HBeAg loss occurred in 85.7% of patients in a median time of 31.8 months. Seroconversion rate during the first year was 12.5%. Although there are few HBeAg-positive patients in our study, these results are similar to those found in other published works where these rates oscillate between 8 and 16% [22, 24, 53, 55, 61].These studies also show that HBeAg-loss rates increase significantly after more than 3 years of treatment. In these works, like in ours, no HBsAg loss is observed.
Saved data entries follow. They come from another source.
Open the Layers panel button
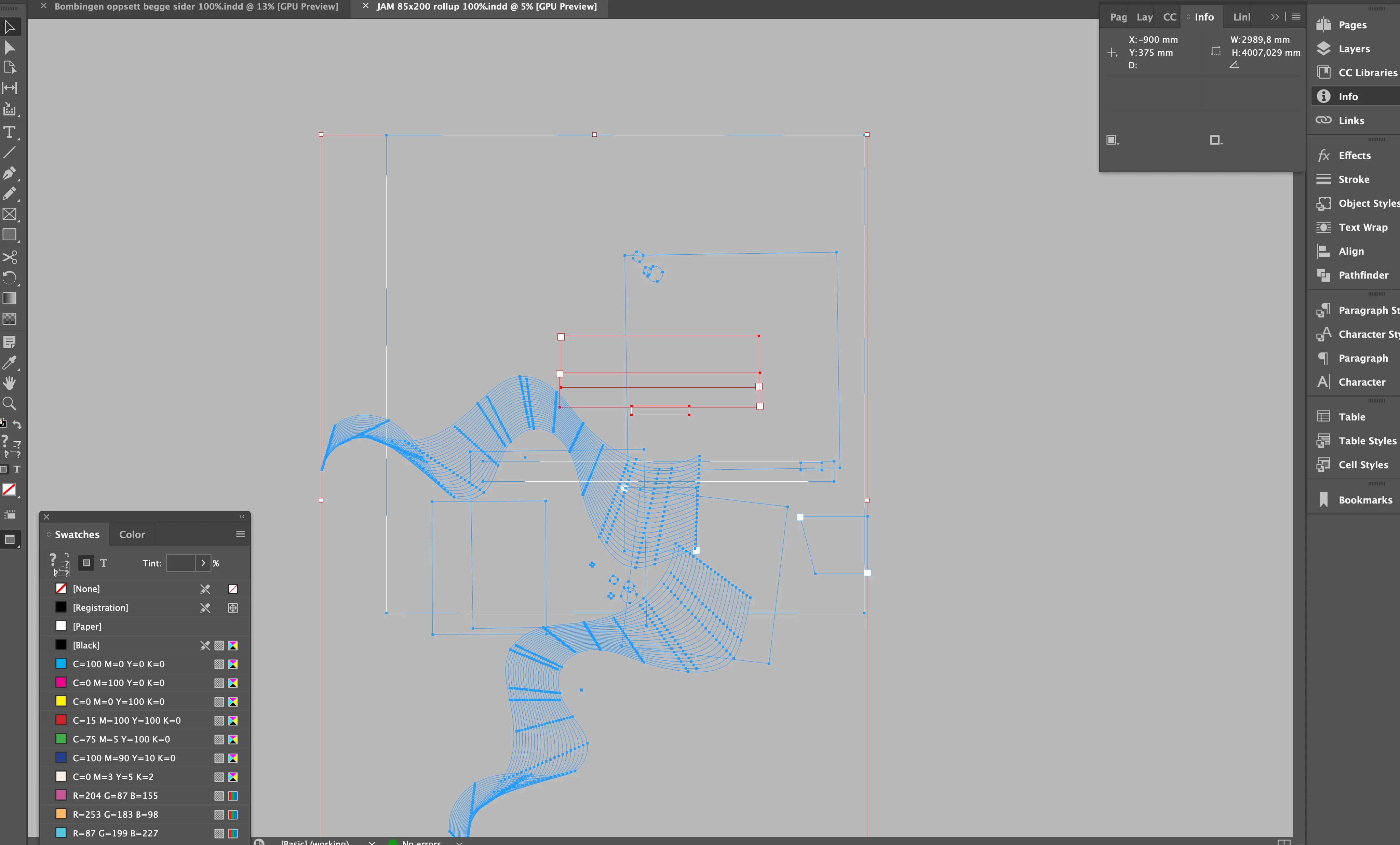The image size is (1400, 845). tap(1354, 49)
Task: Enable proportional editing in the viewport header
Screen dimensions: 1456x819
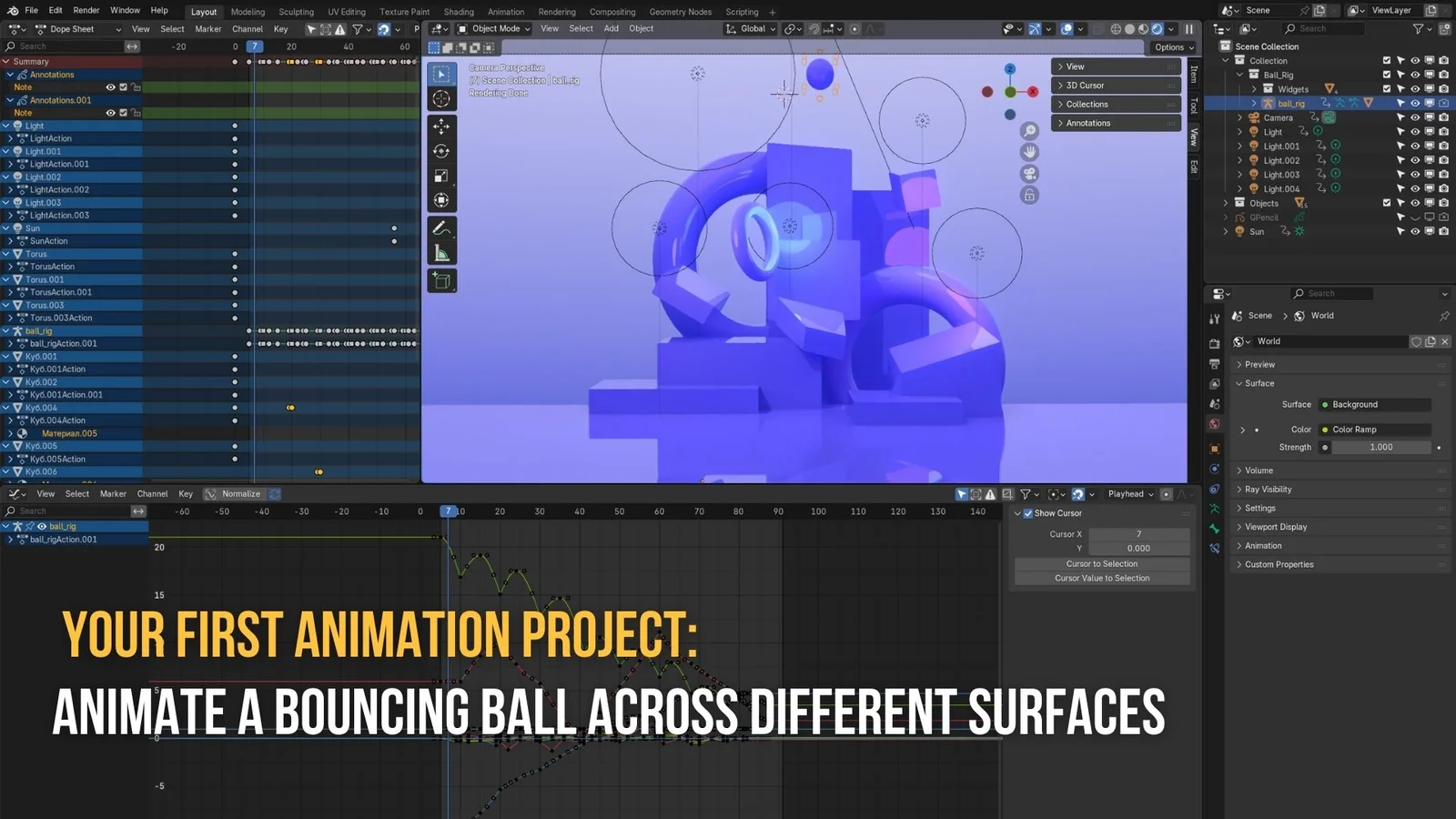Action: (855, 28)
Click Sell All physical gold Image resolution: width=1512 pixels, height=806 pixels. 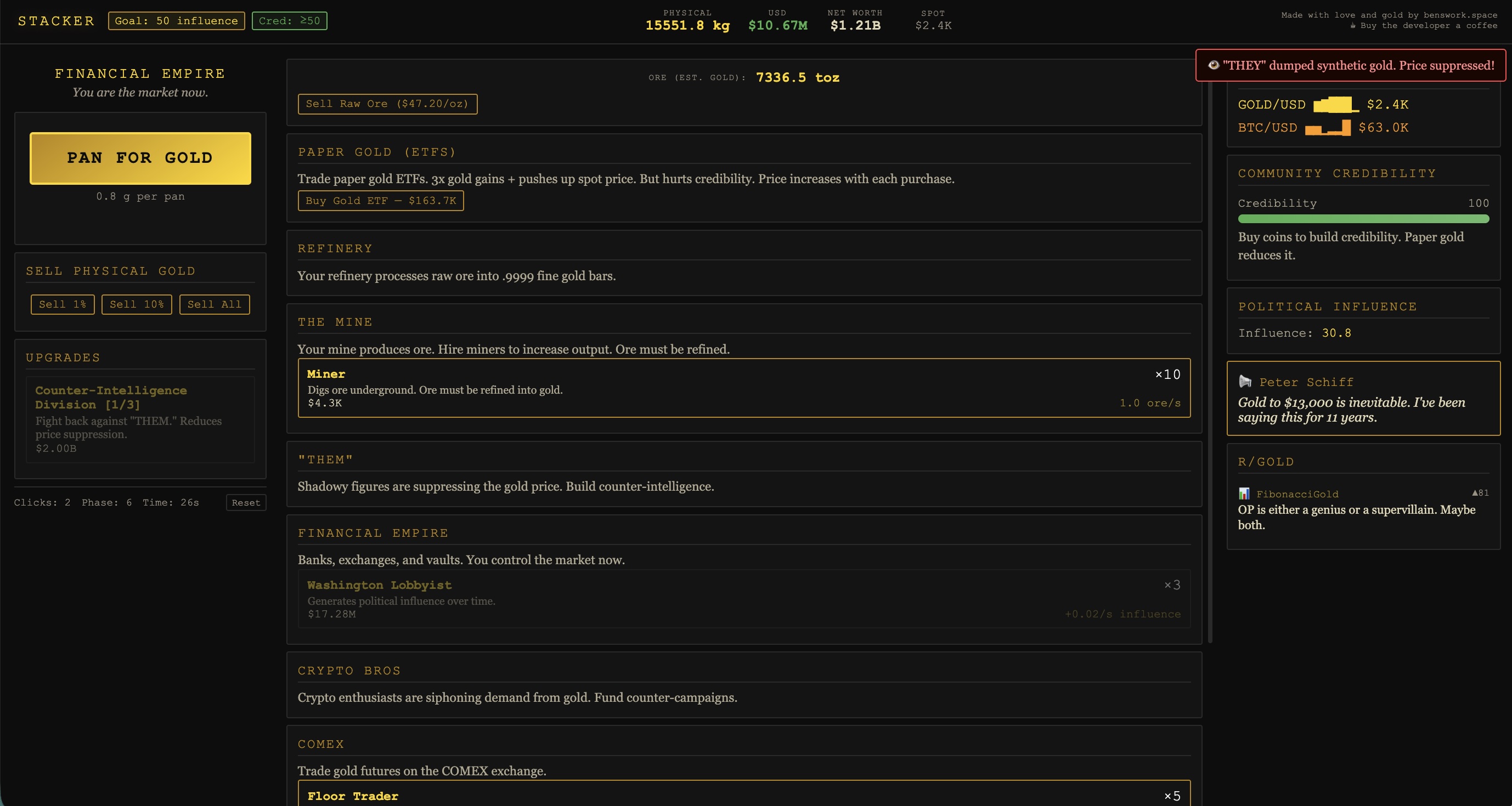[x=215, y=304]
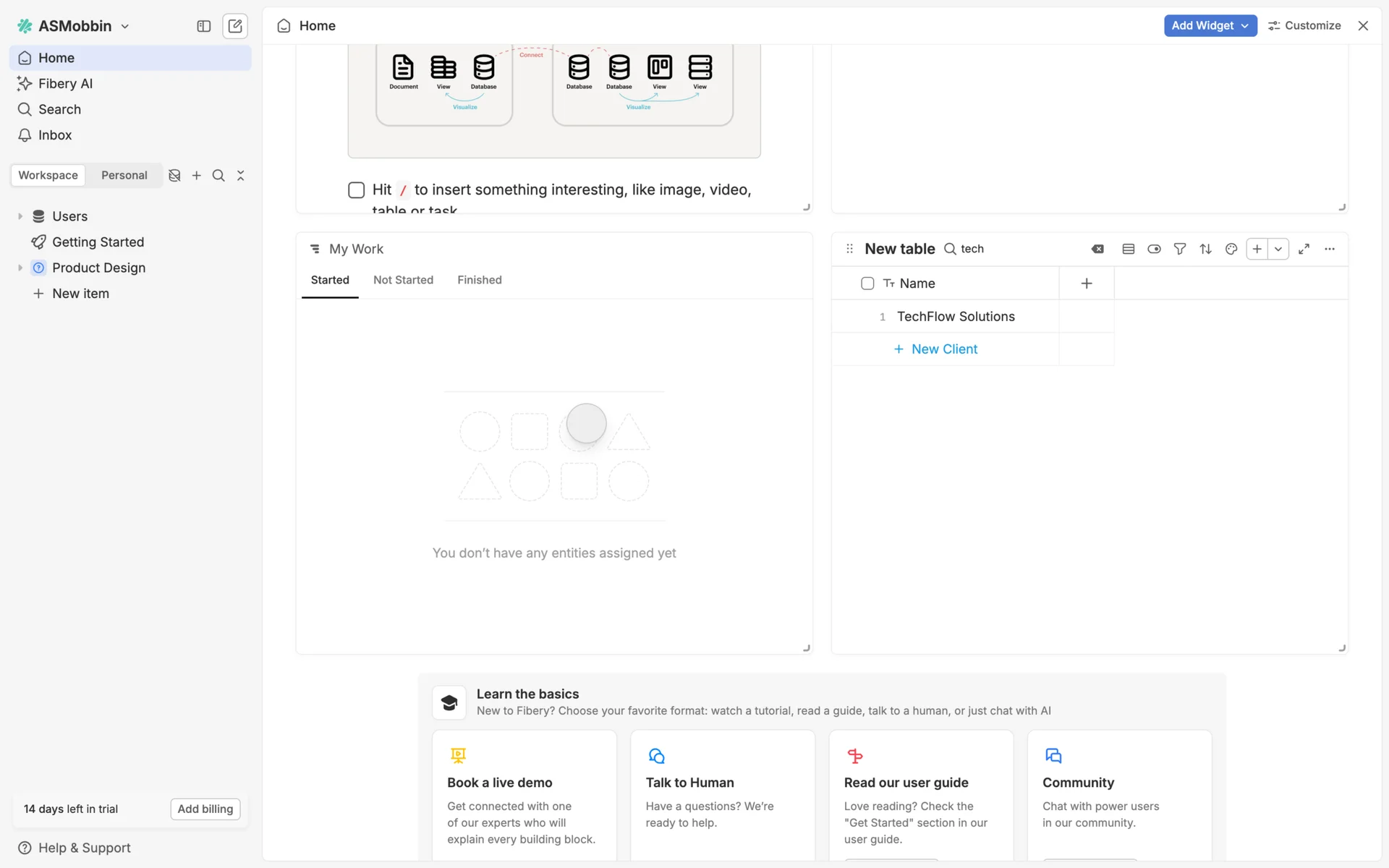Image resolution: width=1389 pixels, height=868 pixels.
Task: Switch to the Not Started tab
Action: [403, 280]
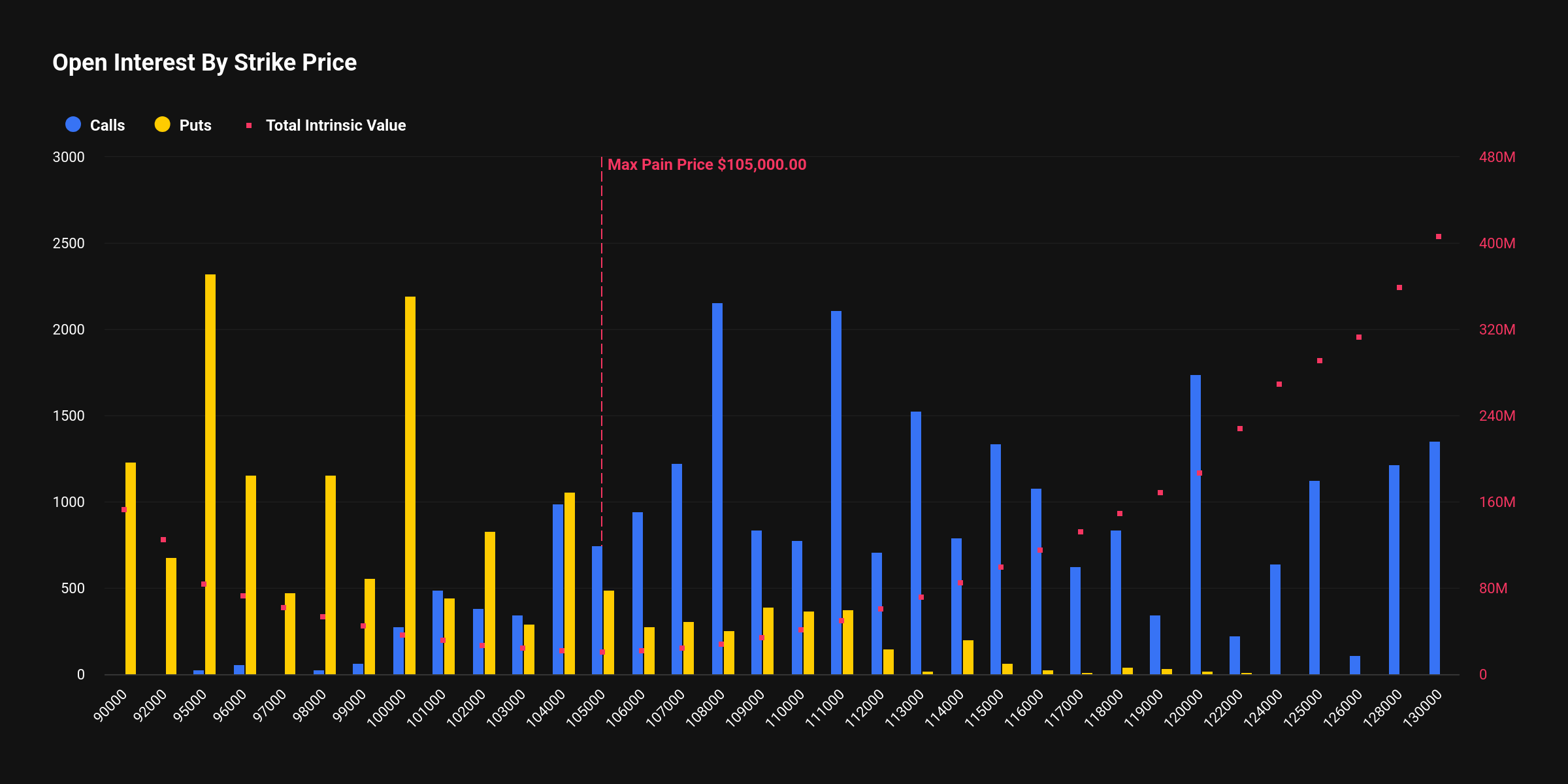This screenshot has width=1568, height=784.
Task: Click the blue call bar at 111000
Action: (836, 492)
It should be noted the high adherence to treatment observed in our study: 86.7% in the first year and almost 100% in the second year. Among migrants this may be especially striking, since many are the reasons that hamper their compliance and follow-up (labour mobility, visits to their home countries, barriers to access to health care systems, etc.). The reasons for such good adherence are probably related to the collaboration of mediators and community health agents, the use of cost-free drugs, and the lack of barriers to access to the public health care system, either primary or specialized care, as is established in Andalusia, our administrative region.

The main limitation of this study is that the number of patients is not very high, although figures are according to the scarce published studies that describe the response to treatment of genotype E chronic hepatitis B patients, either with interferon or with nucleos(t)ide analogues [12, 32, 34, 35]. It would have also been interesting to compare patients with genotype E with other patients of similar origin and socioeconomic circumstances but with different genotypes. In relation to this last aspect, the number of African migrants that we deal with harbouring other genotypes is so low that does not allow valid comparisons. One last limitation is that therapeutic drug monitoring and HBsAg quantification were not available in our hospital, even though the role of the last one during therapy with oral NA is still debatable.

Nevertheless, studies like ours, that shed light on the response of CHB to different antiviral treatments depending on the genotype, are relevant. This is especially true in the case of relatively unknown genotypes like genotype E, a genotype associated to immune scape mutations [26] and whose epidemiological impact is steadily increasing in the Western world due to migration from Africa. Improving our knowledge on CHB genotype E infection and its response to treatment is critical to issue proper and specific recommendations. In addition, although access to NA in Africa is currently difficult, all evidence gathered is useful with a view to future strategies for the treatment and prevention of this disease in the countries of origin. May our work then be considered a small and humble contribution to HBV infection clinical care research.

Conclusions

As shown in this real practice study, treatment with nucleos(t)ide analogues is safe and effective in sub-Saharan migrants with CHB genotype E infection. However, direct comparison studies seem to be necessary to conclude whether there are significant differences in the response to treatment when compared to other HBV genotypes.

Migration is altering geographical distribution of HBV genotypes around the world making considering the clinical and epidemiological implications of less known HBV genotypes, such as genotype E, critical in order to provide proper tailored care.

In our setting, where health care and antiviral drugs are cost-free and available with no barriers, high rates of adherence to treatment can be achieved. But these results could also be transferable to low- and middle-income African populations if therapy with such drugs were to be generally available in the future, contributing to research into a neglected disease that affects a large part of the population living in the poorest regions of the world.